» Selected excerpt

However, the vanguard parties of real socialism were top-down, commandist and hierarchical. Their behaviour in the planning process was not to encourage the self-activity of the working class, “with its characteristic reliance upon centralized organization, control, and intervention flows directly from the vanguard relation -- that relation in which the top/centre asserts the correctness of direction from above and commands compliance” (p. 80). However, in order for the vanguard to direct the economy, it “must be certain that all the information it requires for planning is transmitted accurately from below and consolidated ... and all this must be done in a timely manner without the individual players being able to deviate from the score” (p. 81). As we have seen when describing managers above, the nature of the system made sure perfect functioning was impossible.
We should not rigidly separate the planners from the vanguard party; there was a great deal of overlap and penetration between them. The planners (embodying the logic of capital) and the vanguard (representing the logic of command), each with their respective logic, interacted to “deform each other. Rather than the combination permitting the best of both worlds, the effect can be the worst of all possible worlds” (p. 91).
The system was dysfunctional, with managers striving to throw off the centralised plan to become the capitalists that they were in embryo. Managers wanted to gain property rights over their enterprises and thus state ownership of production and distribution had to be thrown off. In this situation the party may have continued to attract the best in society, but “it may also get the worst. The tendency to seek party membership (and to stimulate the appropriate behavior) may be increasingly based on potential for career advances and securing special advantages” (p. 130). In the face of declining growth rates into the 1980s, the tension of this contested and dysfunctional system grew so great that a portion of the party liquidated state ownership of the means of production and reverted to capitalism.

» Supplied data
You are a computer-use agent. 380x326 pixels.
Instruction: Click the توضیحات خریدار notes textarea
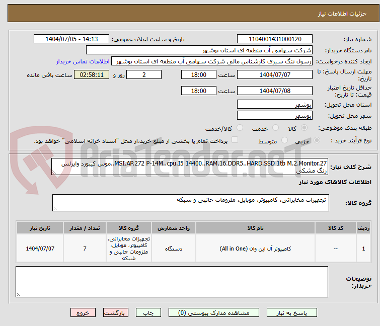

» What you will do
In the passage on the vanguard parties of real socialism, what did managers want to gain over their enterprises?

» Output below
Property rights.